Servs., 2021 Ark. App. 101, 617 S.W.3d 743. A finding is clearly erroneous when, although
there is evidence to support it, the reviewing court on the entire evidence is left with a
definite and firm conviction that a mistake has been made. Griffin v. Ark. Dep’t of Hum.
Servs., 2017 Ark. App. 635.
Termination of parental rights is a two-step process requiring a determination that
the parent is unfit and that termination is in the best interest of the children. Rylie v. Ark.

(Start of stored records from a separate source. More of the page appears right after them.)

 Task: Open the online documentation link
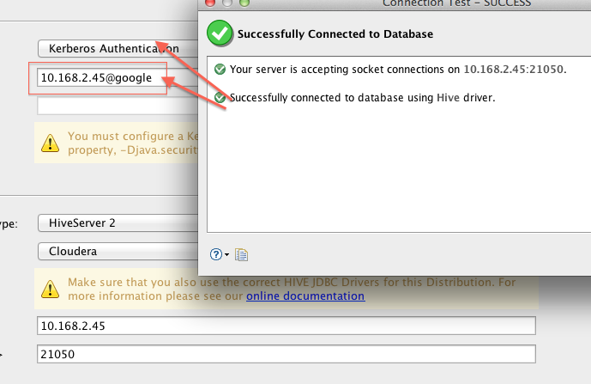[305, 296]
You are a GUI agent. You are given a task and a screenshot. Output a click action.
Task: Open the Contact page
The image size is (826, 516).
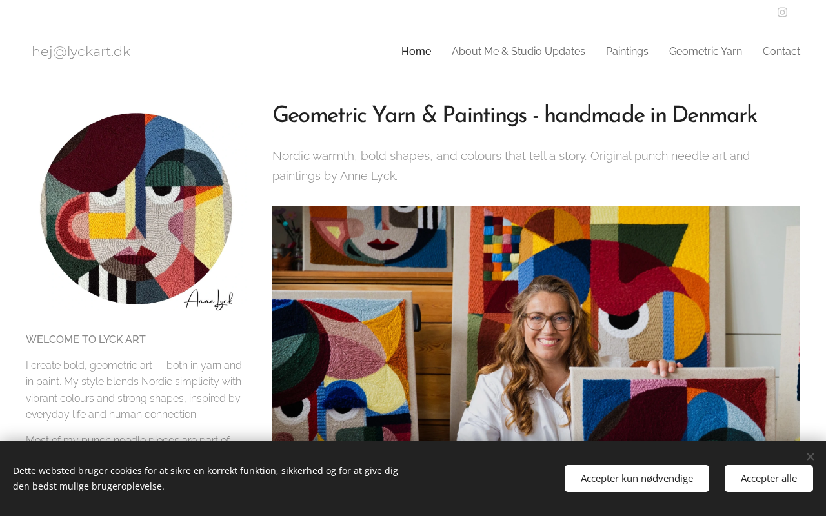[781, 52]
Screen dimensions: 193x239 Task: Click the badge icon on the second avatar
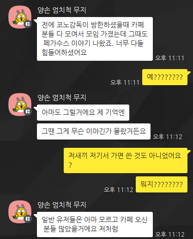pos(28,111)
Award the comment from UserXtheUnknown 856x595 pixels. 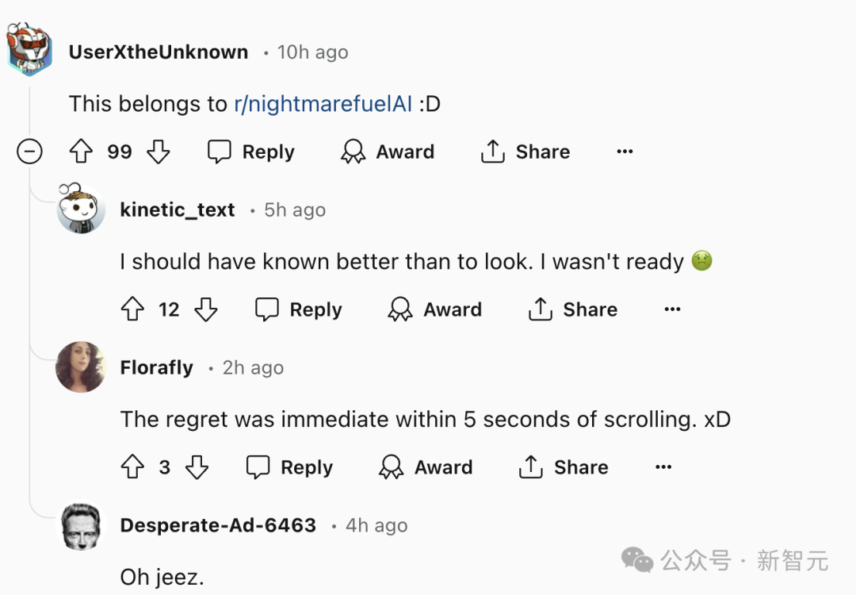pos(388,152)
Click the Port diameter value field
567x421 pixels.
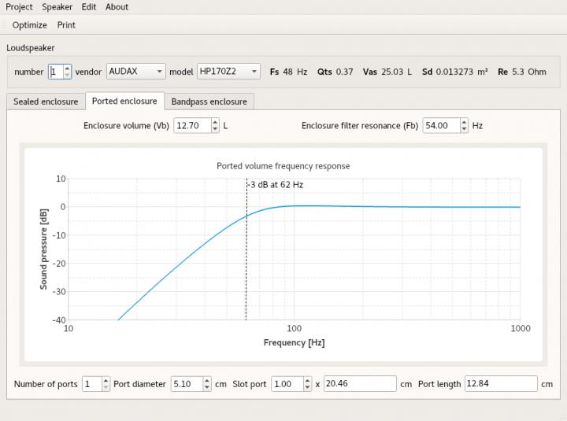click(186, 384)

Dep’t of Hum. Servs., 2018 Ark. App. 366, 554 S.W.3d 275. The first step requires proof of
one or more statutory grounds for termination; the second step, the best-interest analysis,
includes consideration of the likelihood that the juveniles will be adopted and of the
potential harm caused by returning custody of the children to the parent. Id. Each step
requires proof by clear and convincing evidence, which is the degree of proof that will
produce in the finder of fact a firm conviction regarding the allegation sought to be
established. Id.
II. Facts
In the early hours of March 14, 2021, Arkansas Department of Human Services
(DHS) family-service worker Sandra Anderson was contacted by a Booneville police officer
2 to conduct a health and safety assessment of the children. Ten-year-old ES had been going
from door to door looking for help for herself and her brother because she thought they
were at home by themselves. The officer who initially responded to the call found the house
to be filthy and Fernandez passed out on the bed. Four-year-old KS was in the bathtub
attempting to peel an apple with a razor. Fernandez was arrested for child endangerment;
she tested positive for buprenorphine, THC, and K2. The children were allowed to go with
their aunt and uncle. Stroup was incarcerated at the time the children were taken out of
Fernandez’s custody.
An ex parte order of emergency custody was entered on March 16, placing custody of
the juveniles with DHS upon a finding that immediate removal was in their best interest. In
this order, the circuit court found that DHS had been involved with the family since 2011
and had provided numerous services to the family, but those services had not prevented
removal of the children from Fernandez’s custody due to her failure to adequately supervise
them as well as her use of illegal substances. A probable-cause order was entered on May 21,
finding that it was in the best interest of the juveniles to continue custody with DHS. In an
adjudication order filed on June 23, the circuit court found, and Fernandez stipulated, that
the juveniles were dependent-neglected as a result of Fernandez’s unfitness due to her drug
use and Stroup’s incarceration.
DHS filed a petition for termination of parental rights as to both Stroup and
Fernandez on August 6. At this time, Stroup remained incarcerated at the Brickey’s Unit in
eastern Arkansas. One of the grounds listed for termination was that Stroup was sentenced
3 in a criminal proceeding for a period of time that would constitute a substantial period of
the juveniles’ lives. DHS asserted that Stroup had been sentenced in July 2017 to three years’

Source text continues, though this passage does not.